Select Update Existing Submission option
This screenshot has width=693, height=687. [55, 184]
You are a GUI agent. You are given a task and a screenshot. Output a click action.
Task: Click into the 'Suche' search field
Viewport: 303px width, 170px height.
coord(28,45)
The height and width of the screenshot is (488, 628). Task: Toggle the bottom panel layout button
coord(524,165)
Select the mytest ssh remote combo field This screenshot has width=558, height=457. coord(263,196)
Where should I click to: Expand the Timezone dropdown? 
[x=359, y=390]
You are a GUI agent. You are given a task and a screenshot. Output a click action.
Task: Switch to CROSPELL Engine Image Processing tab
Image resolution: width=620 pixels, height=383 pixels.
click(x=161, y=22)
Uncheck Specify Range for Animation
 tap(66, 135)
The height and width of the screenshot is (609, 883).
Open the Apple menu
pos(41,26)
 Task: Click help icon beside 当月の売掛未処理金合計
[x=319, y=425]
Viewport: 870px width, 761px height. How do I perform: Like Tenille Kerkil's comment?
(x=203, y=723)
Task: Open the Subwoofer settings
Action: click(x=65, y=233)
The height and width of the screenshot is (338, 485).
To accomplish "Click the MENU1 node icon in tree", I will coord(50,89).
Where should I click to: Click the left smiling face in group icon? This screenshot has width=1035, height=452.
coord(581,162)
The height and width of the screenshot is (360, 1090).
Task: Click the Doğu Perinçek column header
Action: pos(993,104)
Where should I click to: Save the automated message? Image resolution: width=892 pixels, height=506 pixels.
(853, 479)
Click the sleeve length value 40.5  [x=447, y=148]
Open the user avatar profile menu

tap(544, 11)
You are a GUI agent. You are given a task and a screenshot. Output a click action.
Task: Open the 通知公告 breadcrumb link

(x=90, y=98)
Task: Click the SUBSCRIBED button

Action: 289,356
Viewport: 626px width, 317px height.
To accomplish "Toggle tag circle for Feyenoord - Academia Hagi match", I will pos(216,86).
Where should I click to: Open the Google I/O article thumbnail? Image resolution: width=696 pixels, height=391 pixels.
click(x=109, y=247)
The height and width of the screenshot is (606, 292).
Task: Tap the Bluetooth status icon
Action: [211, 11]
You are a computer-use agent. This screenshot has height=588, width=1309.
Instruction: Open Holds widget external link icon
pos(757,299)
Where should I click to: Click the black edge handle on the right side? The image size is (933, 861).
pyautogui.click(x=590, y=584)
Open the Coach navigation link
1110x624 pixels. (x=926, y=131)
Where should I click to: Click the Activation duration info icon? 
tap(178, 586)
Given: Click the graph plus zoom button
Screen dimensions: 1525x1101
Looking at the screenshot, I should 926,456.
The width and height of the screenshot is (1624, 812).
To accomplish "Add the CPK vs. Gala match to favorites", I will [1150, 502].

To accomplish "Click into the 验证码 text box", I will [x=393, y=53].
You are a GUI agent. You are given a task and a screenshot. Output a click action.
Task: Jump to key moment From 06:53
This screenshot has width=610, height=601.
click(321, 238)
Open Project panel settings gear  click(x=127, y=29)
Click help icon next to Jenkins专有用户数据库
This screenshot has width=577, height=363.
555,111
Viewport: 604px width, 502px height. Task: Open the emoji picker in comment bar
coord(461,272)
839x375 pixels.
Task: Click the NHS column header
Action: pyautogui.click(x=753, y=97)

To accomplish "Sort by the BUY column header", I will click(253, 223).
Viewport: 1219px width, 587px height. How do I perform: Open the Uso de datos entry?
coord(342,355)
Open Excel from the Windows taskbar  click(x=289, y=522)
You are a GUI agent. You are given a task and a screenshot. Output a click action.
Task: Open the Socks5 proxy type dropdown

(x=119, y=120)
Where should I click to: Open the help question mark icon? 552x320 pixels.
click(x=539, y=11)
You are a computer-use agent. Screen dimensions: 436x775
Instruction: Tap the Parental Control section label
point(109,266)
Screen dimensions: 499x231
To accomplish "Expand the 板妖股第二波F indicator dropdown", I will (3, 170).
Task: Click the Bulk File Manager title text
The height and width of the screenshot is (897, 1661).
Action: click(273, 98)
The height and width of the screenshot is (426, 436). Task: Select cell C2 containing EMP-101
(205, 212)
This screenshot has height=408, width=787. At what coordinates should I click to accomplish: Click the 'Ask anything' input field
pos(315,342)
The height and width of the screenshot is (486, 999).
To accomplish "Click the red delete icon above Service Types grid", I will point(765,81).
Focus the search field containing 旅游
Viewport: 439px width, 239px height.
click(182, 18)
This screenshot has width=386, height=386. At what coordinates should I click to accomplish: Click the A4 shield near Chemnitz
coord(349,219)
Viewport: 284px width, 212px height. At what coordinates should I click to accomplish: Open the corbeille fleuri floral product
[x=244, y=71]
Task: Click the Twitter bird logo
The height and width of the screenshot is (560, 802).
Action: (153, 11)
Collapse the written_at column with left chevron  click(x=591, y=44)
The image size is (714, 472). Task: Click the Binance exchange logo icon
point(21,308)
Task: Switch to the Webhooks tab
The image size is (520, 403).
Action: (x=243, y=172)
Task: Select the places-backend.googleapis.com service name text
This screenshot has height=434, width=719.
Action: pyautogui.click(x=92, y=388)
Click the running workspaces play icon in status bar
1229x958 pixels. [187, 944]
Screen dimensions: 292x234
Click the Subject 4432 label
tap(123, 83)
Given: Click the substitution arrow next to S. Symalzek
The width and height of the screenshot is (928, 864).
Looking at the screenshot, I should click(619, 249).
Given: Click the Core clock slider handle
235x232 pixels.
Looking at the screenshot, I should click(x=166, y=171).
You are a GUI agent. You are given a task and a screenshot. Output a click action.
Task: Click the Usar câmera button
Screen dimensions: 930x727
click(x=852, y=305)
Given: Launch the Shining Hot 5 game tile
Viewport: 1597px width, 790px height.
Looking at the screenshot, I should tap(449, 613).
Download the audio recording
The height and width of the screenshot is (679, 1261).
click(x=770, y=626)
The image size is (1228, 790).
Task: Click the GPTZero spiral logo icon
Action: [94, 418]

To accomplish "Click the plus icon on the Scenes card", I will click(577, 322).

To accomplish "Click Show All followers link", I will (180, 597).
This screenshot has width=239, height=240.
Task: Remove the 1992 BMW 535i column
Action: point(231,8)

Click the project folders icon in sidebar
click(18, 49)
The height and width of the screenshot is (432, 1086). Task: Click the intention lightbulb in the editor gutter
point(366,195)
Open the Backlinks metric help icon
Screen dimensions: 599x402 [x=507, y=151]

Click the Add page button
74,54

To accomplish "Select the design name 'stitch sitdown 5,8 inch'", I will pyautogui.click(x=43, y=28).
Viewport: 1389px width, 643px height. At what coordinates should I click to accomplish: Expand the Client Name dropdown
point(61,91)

===

**ACTIVITY**
Copy task. Give back the whole listing exactly as written.

**REPLY TO THE TASK**
Select Update Existing Submission option
This screenshot has width=693, height=687. [55, 184]
You are a GUI agent. You are given a task and a screenshot. Output a click action.
Task: Click into the 'Suche' search field
Viewport: 303px width, 170px height.
coord(28,45)
The height and width of the screenshot is (488, 628). Task: Toggle the bottom panel layout button
coord(524,165)
Select the mytest ssh remote combo field This screenshot has width=558, height=457. coord(263,196)
Where should I click to: Expand the Timezone dropdown? 
[x=359, y=390]
You are a GUI agent. You are given a task and a screenshot. Output a click action.
Task: Switch to CROSPELL Engine Image Processing tab
Image resolution: width=620 pixels, height=383 pixels.
click(x=161, y=22)
Uncheck Specify Range for Animation
 tap(66, 135)
The height and width of the screenshot is (609, 883).
Open the Apple menu
pos(41,26)
 Task: Click help icon beside 当月の売掛未処理金合計
[x=319, y=425]
Viewport: 870px width, 761px height. How do I perform: Like Tenille Kerkil's comment?
(x=203, y=723)
Task: Open the Subwoofer settings
Action: click(x=65, y=233)
The height and width of the screenshot is (338, 485).
To accomplish "Click the MENU1 node icon in tree", I will coord(50,89).
Where should I click to: Click the left smiling face in group icon? This screenshot has width=1035, height=452.
coord(581,162)
The height and width of the screenshot is (360, 1090).
Task: Click the Doğu Perinçek column header
Action: pos(993,104)
Where should I click to: Save the automated message? Image resolution: width=892 pixels, height=506 pixels.
(853, 479)
Click the sleeve length value 40.5  [x=447, y=148]
Open the user avatar profile menu

tap(544, 11)
You are a GUI agent. You are given a task and a screenshot. Output a click action.
Task: Open the 通知公告 breadcrumb link

(x=90, y=98)
Task: Click the SUBSCRIBED button

Action: 289,356
Viewport: 626px width, 317px height.
To accomplish "Toggle tag circle for Feyenoord - Academia Hagi match", I will pos(216,86).
Where should I click to: Open the Google I/O article thumbnail? Image resolution: width=696 pixels, height=391 pixels.
click(x=109, y=247)
The height and width of the screenshot is (606, 292).
Task: Tap the Bluetooth status icon
Action: [211, 11]
You are a computer-use agent. This screenshot has height=588, width=1309.
Instruction: Open Holds widget external link icon
pos(757,299)
Where should I click to: Click the black edge handle on the right side? The image size is (933, 861).
pyautogui.click(x=590, y=584)
Open the Coach navigation link
1110x624 pixels. (x=926, y=131)
Where should I click to: Click the Activation duration info icon? 
tap(178, 586)
Given: Click the graph plus zoom button
Screen dimensions: 1525x1101
Looking at the screenshot, I should 926,456.
The width and height of the screenshot is (1624, 812).
To accomplish "Add the CPK vs. Gala match to favorites", I will [1150, 502].

To accomplish "Click into the 验证码 text box", I will [x=393, y=53].
You are a GUI agent. You are given a task and a screenshot. Output a click action.
Task: Jump to key moment From 06:53
This screenshot has width=610, height=601.
click(321, 238)
Open Project panel settings gear  click(x=127, y=29)
Click help icon next to Jenkins专有用户数据库
This screenshot has width=577, height=363.
555,111
Viewport: 604px width, 502px height. Task: Open the emoji picker in comment bar
coord(461,272)
839x375 pixels.
Task: Click the NHS column header
Action: pyautogui.click(x=753, y=97)

To accomplish "Sort by the BUY column header", I will click(253, 223).
Viewport: 1219px width, 587px height. How do I perform: Open the Uso de datos entry?
coord(342,355)
Open Excel from the Windows taskbar  click(x=289, y=522)
You are a GUI agent. You are given a task and a screenshot. Output a click action.
Task: Open the Socks5 proxy type dropdown

(x=119, y=120)
Where should I click to: Open the help question mark icon? 552x320 pixels.
click(x=539, y=11)
You are a computer-use agent. Screen dimensions: 436x775
Instruction: Tap the Parental Control section label
point(109,266)
Screen dimensions: 499x231
To accomplish "Expand the 板妖股第二波F indicator dropdown", I will (3, 170).
Task: Click the Bulk File Manager title text
The height and width of the screenshot is (897, 1661).
Action: click(273, 98)
The height and width of the screenshot is (426, 436). Task: Select cell C2 containing EMP-101
(205, 212)
This screenshot has height=408, width=787. At what coordinates should I click to accomplish: Click the 'Ask anything' input field
pos(315,342)
The height and width of the screenshot is (486, 999).
To accomplish "Click the red delete icon above Service Types grid", I will point(765,81).
Focus the search field containing 旅游
Viewport: 439px width, 239px height.
click(182, 18)
This screenshot has width=386, height=386. At what coordinates should I click to accomplish: Click the A4 shield near Chemnitz
coord(349,219)
Viewport: 284px width, 212px height. At what coordinates should I click to accomplish: Open the corbeille fleuri floral product
[x=244, y=71]
Task: Click the Twitter bird logo
The height and width of the screenshot is (560, 802).
Action: (153, 11)
Collapse the written_at column with left chevron  click(x=591, y=44)
The image size is (714, 472). Task: Click the Binance exchange logo icon
point(21,308)
Task: Switch to the Webhooks tab
The image size is (520, 403).
Action: (x=243, y=172)
Task: Select the places-backend.googleapis.com service name text
This screenshot has height=434, width=719.
Action: pyautogui.click(x=92, y=388)
Click the running workspaces play icon in status bar
1229x958 pixels. [187, 944]
Screen dimensions: 292x234
Click the Subject 4432 label
tap(123, 83)
Given: Click the substitution arrow next to S. Symalzek
The width and height of the screenshot is (928, 864).
Looking at the screenshot, I should click(619, 249).
Given: Click the Core clock slider handle
235x232 pixels.
Looking at the screenshot, I should click(x=166, y=171).
You are a GUI agent. You are given a task and a screenshot. Output a click action.
Task: Click the Usar câmera button
Screen dimensions: 930x727
click(x=852, y=305)
Given: Launch the Shining Hot 5 game tile
Viewport: 1597px width, 790px height.
Looking at the screenshot, I should tap(449, 613).
Download the audio recording
The height and width of the screenshot is (679, 1261).
click(x=770, y=626)
The image size is (1228, 790).
Task: Click the GPTZero spiral logo icon
Action: [94, 418]

To accomplish "Click the plus icon on the Scenes card", I will click(577, 322).

To accomplish "Click Show All followers link", I will (180, 597).
This screenshot has width=239, height=240.
Task: Remove the 1992 BMW 535i column
Action: point(231,8)

Click the project folders icon in sidebar
click(18, 49)
The height and width of the screenshot is (432, 1086). Task: Click the intention lightbulb in the editor gutter
point(366,195)
Open the Backlinks metric help icon
Screen dimensions: 599x402 [x=507, y=151]

Click the Add page button
74,54

To accomplish "Select the design name 'stitch sitdown 5,8 inch'", I will pyautogui.click(x=43, y=28).
Viewport: 1389px width, 643px height. At what coordinates should I click to accomplish: Expand the Client Name dropdown
point(61,91)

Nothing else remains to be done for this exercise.